U.S. dollar weakness vs. yen weakness: three scenarios for the pair - MUFG

FXStreet reports that economists at MUFG Bank expect the USD/JPY to remain firm in the near term, supported by the yen weakening further than the dollar. However, they expect dollar weakness to gradually outpace the yen if the dollar continues to depreciate. The USD/JPY pair is forecast to trend modestly lower through to the end of the fiscal year.

Baseline scenario (probability 65%)

“We expect the dollar will continue to weaken considering the US is posting record-high trade deficits (and current account deficits) and since long-term UST yield levels are unlikely to rise significantly. We expect the USD/JPY to strengthen in the near term. However, growing momentum for the normalization of monetary policy is likely to gradually weigh on risk sentiment. We expect the dollar weakness to outpace the yen by the end of the year.”

Optimistic scenario (probability 30%)

“We would expect long-term UST yields to gradually rise along with stocks if economic sentiment and corporates earnings continued to improve worldwide. In that case, we expect the USD/JPY to gain momentum as the dollar strengthened due to higher interest rates and stock markets rose worldwide (and the yen weakened due to risk on). However, such risk on sentiment would make the dollar a funding currency, meaning it would gradually come under more pressure to weaken than the yen. We, therefore, expect the USD/JPY would become top-heavy at around the 4Q 2018 high of 114.5 and then gradually decline.”

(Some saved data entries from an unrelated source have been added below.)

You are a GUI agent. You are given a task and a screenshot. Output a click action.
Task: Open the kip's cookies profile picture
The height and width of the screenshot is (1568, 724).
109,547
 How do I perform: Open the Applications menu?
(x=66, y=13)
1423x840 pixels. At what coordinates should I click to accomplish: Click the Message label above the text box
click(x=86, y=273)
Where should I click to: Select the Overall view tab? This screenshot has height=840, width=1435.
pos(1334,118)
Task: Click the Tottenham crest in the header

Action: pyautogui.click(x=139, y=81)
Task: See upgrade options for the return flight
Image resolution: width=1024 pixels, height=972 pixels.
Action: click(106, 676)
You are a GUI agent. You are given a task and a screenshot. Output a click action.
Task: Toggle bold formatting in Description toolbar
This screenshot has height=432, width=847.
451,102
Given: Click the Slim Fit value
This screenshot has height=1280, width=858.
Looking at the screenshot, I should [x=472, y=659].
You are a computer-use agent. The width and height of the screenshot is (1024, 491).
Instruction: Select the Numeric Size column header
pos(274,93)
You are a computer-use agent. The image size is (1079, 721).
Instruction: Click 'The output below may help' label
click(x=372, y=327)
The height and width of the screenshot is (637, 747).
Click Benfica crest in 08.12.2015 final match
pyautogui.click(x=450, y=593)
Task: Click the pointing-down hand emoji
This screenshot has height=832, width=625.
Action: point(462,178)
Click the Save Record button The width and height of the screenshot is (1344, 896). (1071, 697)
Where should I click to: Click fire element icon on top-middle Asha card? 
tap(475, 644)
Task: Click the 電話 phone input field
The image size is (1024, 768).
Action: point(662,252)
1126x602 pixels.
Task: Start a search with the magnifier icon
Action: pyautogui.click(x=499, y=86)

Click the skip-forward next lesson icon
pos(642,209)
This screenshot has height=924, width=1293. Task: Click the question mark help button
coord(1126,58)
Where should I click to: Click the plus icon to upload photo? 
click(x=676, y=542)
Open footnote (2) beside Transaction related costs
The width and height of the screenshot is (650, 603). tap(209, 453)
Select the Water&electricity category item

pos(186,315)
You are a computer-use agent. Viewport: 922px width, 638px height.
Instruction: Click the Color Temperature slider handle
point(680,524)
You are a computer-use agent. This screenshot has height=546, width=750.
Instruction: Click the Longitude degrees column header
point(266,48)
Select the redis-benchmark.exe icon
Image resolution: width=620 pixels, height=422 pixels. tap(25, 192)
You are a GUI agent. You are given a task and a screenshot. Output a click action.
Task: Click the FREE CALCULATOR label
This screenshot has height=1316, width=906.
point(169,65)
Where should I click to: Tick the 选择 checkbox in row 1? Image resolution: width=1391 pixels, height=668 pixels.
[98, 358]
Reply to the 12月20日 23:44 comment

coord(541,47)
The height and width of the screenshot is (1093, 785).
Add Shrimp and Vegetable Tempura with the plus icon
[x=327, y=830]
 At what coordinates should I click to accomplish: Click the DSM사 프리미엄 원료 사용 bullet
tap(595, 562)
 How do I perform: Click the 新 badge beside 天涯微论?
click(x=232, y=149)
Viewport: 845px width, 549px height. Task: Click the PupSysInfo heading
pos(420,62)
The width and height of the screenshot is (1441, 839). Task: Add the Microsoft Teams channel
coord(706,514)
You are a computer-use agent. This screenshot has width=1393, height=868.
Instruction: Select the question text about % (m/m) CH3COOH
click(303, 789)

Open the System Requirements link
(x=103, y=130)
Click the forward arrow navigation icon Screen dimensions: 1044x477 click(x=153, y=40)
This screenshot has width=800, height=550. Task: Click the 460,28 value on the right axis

Pessimistic scenario (probability 5%) 

“We expect the dollar to weaken further against the yen than under our baseline scenario if risk-off sentiment were to increase for some reason, such as renewed fears of the pandemic continuing for the long term. In that case, we expect the USD/JPY would rise temporarily as the dollar strengthened more than the yen due to fears of a decline in dollar liquidity. However, we expect the USD/JPY would then fall back as dollar strength softened following a rapid response by central banks to inject liquidity. In addition, during periods of risk-off, the dollar is also likely to maintain a degree of strength (second to the yen), so in this scenario, we would expect cross yen rates to decline further than the USD/JPY.”